L’essentiel c’est de se parler (se comprendre). Voici bien qui fait question. Derrière les mots leur évolution, ne se cache-t-il pas des idées, des façons de voir au delà des façons de dire? Deux articles abordent ce sujet, la sémantique fausse neutralité. Des changements de sens qui disent parfois des changements du sens.
Sorti·e·s de ce remue-méninges vocabulaire et de son double, en écho au « Social à l’écran » du précédent numéro de Cerises, Lara Croft se rappelle à notre bon souvenir.
L’émancipation entre sens et imaginaire(s).
DES MOTS POUR LE DIRE OU DES MOTS POUR NE PAS POUVOIR LE DIRE
Le langage est-il le reflet neutre de la réalité ?
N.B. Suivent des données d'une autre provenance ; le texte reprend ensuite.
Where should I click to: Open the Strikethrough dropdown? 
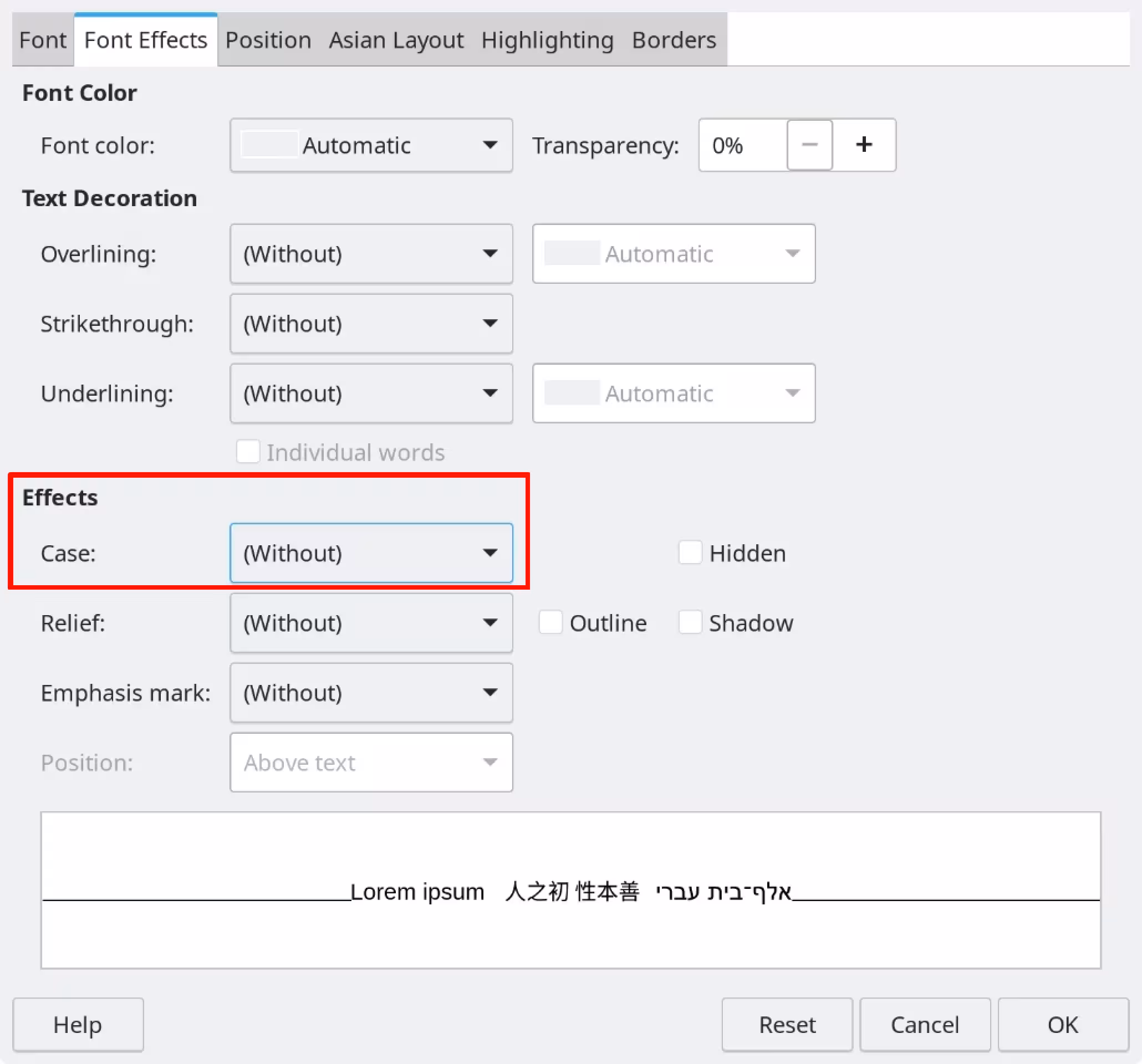[370, 324]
Le mot « entreprise » : il mêle aussi bien la petite entreprise de 10 salarié/es que Total comme si leurs réalités étaient identiques. Le mot « emploi » : il permet un rapport de dépendance : il y a les employeurs et les employé/es. Essayez de faire ça avec le mot « travail ». « L’assistanat » recouvre tout ce que la collectivité doit à chacun/e de ses membres. « Réalisme » ? Synonyme d’impossible. « Nation », c’était autrefois « celles et ceux qui étaient là » depuis Napoléon III, c’est le creuset de la nationalité… et du nationalisme. « Radicalité » c’est affronter un problème… à la racine et en se servant de l’intégrisme c’est devenu fanatisme… Etrange comme ça arrange toujours les mêmes.
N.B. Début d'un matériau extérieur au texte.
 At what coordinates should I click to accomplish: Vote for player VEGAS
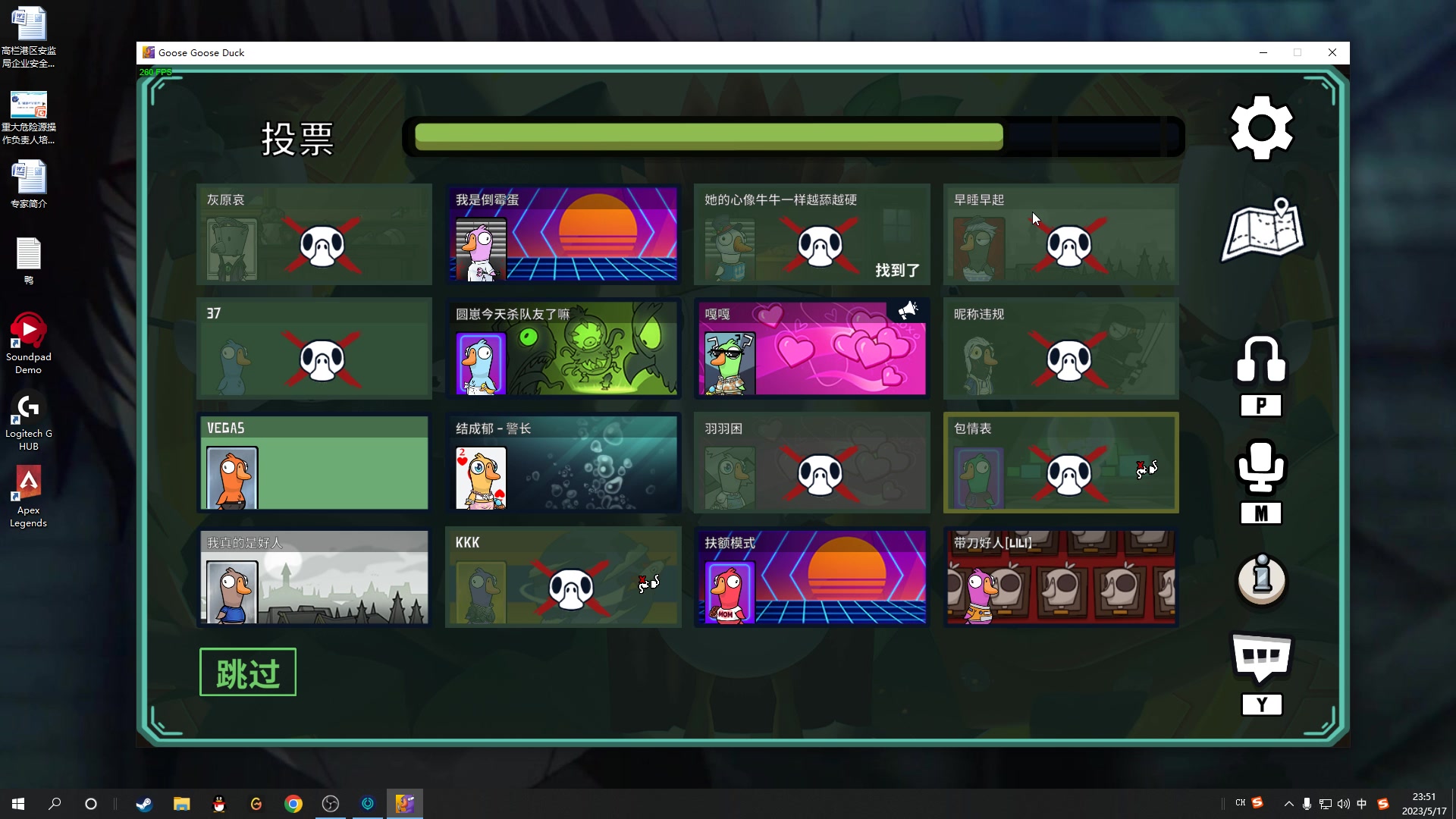pyautogui.click(x=314, y=463)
Depuis quelques temps (web aidant) au nom d’être plus pratique, on tend à substituer de l’anglosaxonisation (anglicismes ou américanisation ?) au vocabulaire français. On broad-cast plus qu’on ne télécharge. On peut réagir à … facebook par des like et pas par j’aime. On débrief plus qu’on ne fait le point ou on fait un brainstorming. On est geek plus qu’accro à Internet. On a des flyers… moi j’avais des tracts. Coach plus qu’entraîneur – tellement plus rapide. Et : Check-up ; manager et management (tient ? Ce n’est plus patron ? ; burn out ; etc…
Est-ce une simple évolution ?
Le cinéaste indien Satyajit Ray dans ses films des années 50 et 60, au sortir de la colonisation britannique, montre des familles de lettrés qui, lorsqu’elles ont des choses importantes ou savantes à se dire ne trouvent que des mots anglais pour le faire. En 1946 le plan Marshall pour la reconstruction de l’Europe avait été plaidé devant le Sénat américain disant qu’ainsi la culture américaine pourrait modeler la manière de penser : « transférer the american way of life ».
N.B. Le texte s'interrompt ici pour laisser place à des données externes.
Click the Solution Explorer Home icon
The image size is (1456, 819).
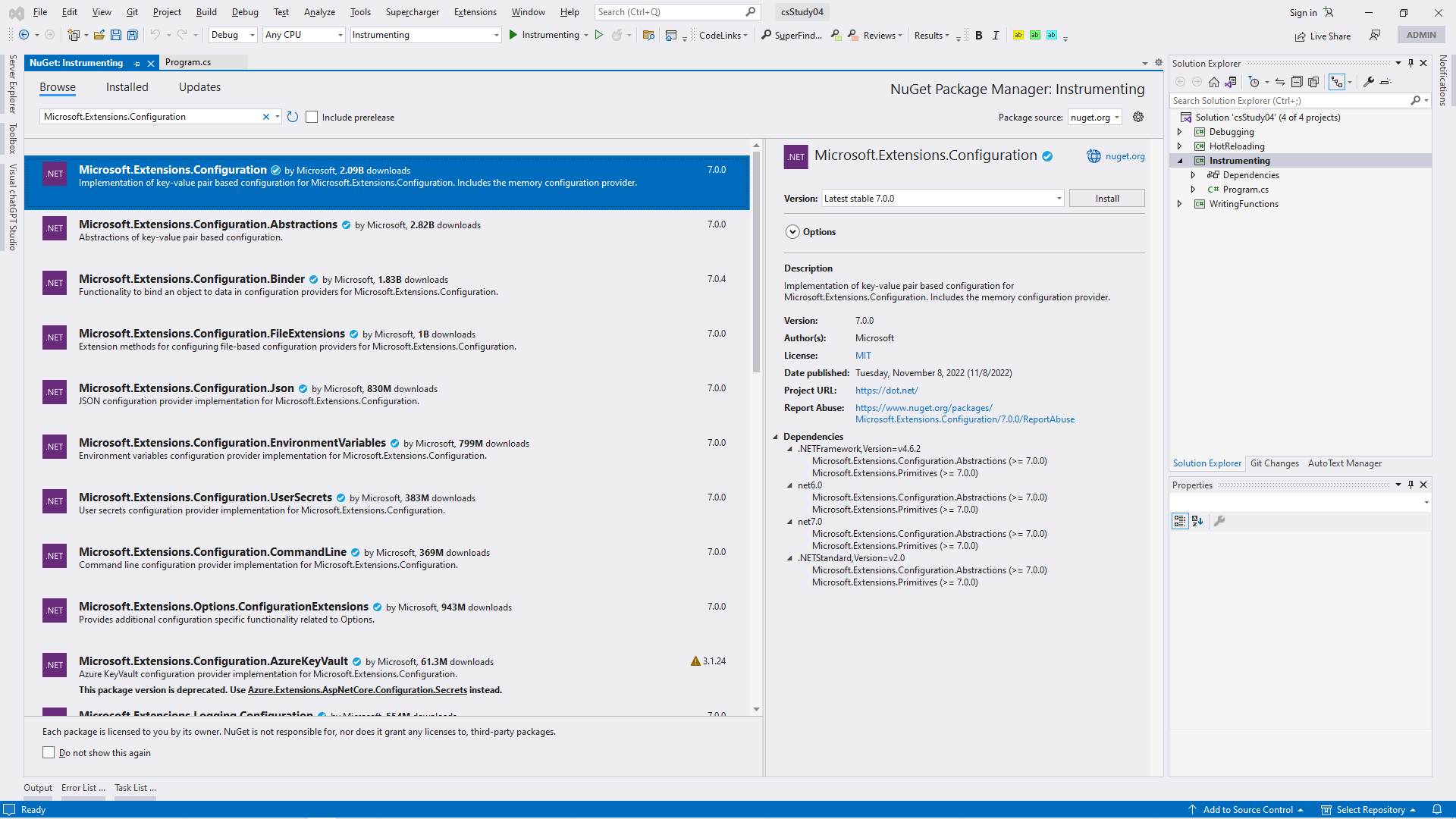pyautogui.click(x=1214, y=82)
Je ne fais aucun repli patriotard sur nous. Aucune civilisation ne peut vivre en vase clos (l’algèbre nous vient des arabes ainsi que l’usage du zéro). Mais là, il s’agit d’autre chose : le vocabulaire exprime toujours au-delà des mots une ambiance qui sert de référence : citoyen/ne (électeur/trice ? Français/e, ou maitrisant son devenir ?; égalité devant la loi ? ou de toute la société ? ; personnalité : renom ? ou affirmation de soi en toute occasion ?, Sécurité Sociale une administration ? ou la collectivité qui s’auto-assure ?… Avec « l’aglosaxonisation » à travers le caractère impérialiste culturel se cache une bataille de sens. En prendre conscience, c’est investir un terrain d’affrontement et se considérer producteur(trice) de sens commun.